Determine the fair market value
Your next step is to figure out a property’s fair market value. To do this, you need to know:
- The property’s list price
- Sales of comparable properties in the area (called comps)
This information will help you determine the average price per square foot of properties in the area. Then calculate the fair market value, which is equal to the price per square foot multiplied by the prospective property’s square footage.
Determine the purchase price
Once you’ve calculated the fair market value, you’re ready to determine the right purchase price for the property. According to the book HOLD: How to Find, Buy, and Rent Houses for Wealth, the purchase price should be the fair market value minus the discount. The HOLD method states that the discount is typically 10%, which approximates the mortgage interest.

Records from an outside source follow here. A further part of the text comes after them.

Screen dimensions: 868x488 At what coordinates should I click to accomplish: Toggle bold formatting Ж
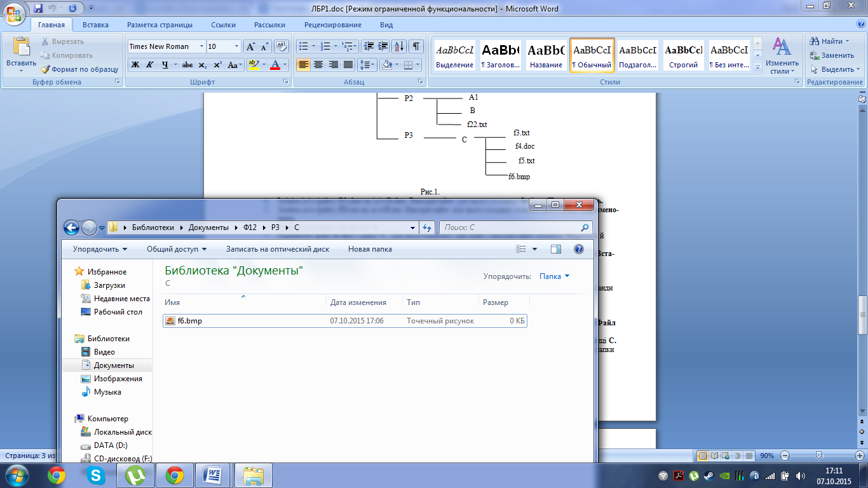(135, 65)
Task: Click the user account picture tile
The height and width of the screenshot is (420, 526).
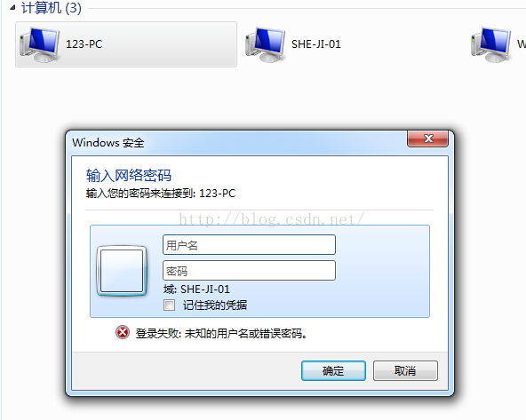Action: (122, 271)
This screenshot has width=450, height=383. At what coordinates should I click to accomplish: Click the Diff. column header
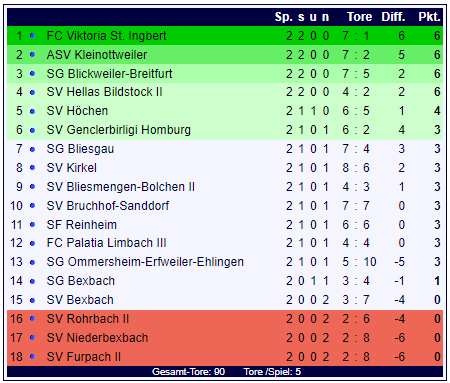393,17

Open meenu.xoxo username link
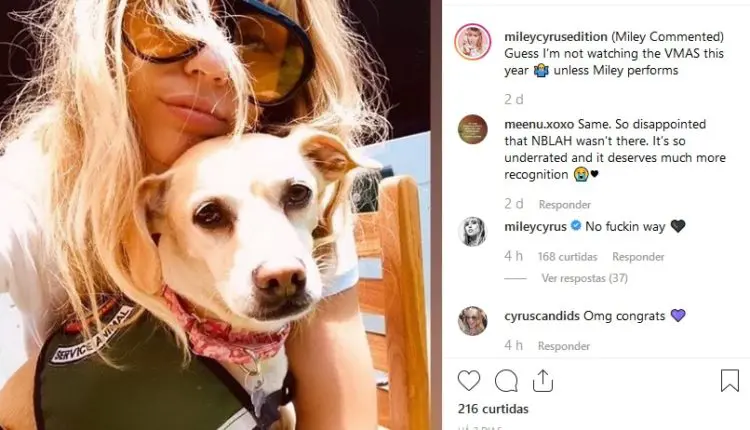pos(539,124)
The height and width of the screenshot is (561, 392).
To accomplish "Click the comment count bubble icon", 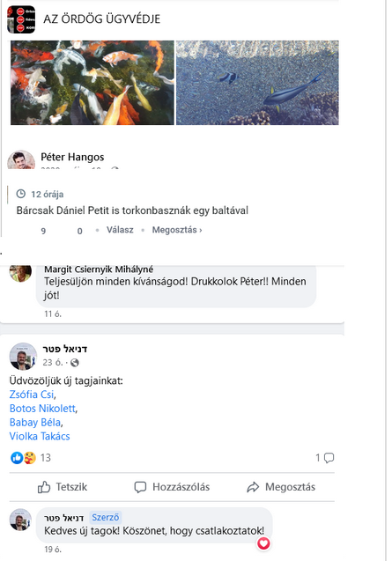I will click(x=329, y=458).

Perform a property analysis
Now that you have the property’s purchase price, you need to factor in your down payment, the interest rate, and the estimated cost of repairs. Research rental rates in the area for similar properties. You can use this information to perform a property analysis to project your monthly and annual costs and then your monthly and annual rental income. After making these calculations, you can better tell whether a particular property is a good investment.
Property analysis the REIP way
There’s an easier way to evaluate a rental property’s worth. The Real Estate Investment Planning (REIP) program is a cloud-based application that helps brokers and their investor clients who are using the HOLD method to build a profitable real estate investment business. You simply plug in the numbers, and REIP will perform a detailed property analysis. It will generate a report of your property’s profitability that includes projected income, expenses, and net cash flow over a period of years. Using either REIP or the formula discussed earlier will give you accurate information that provides the basis for profiting from your real estate investment.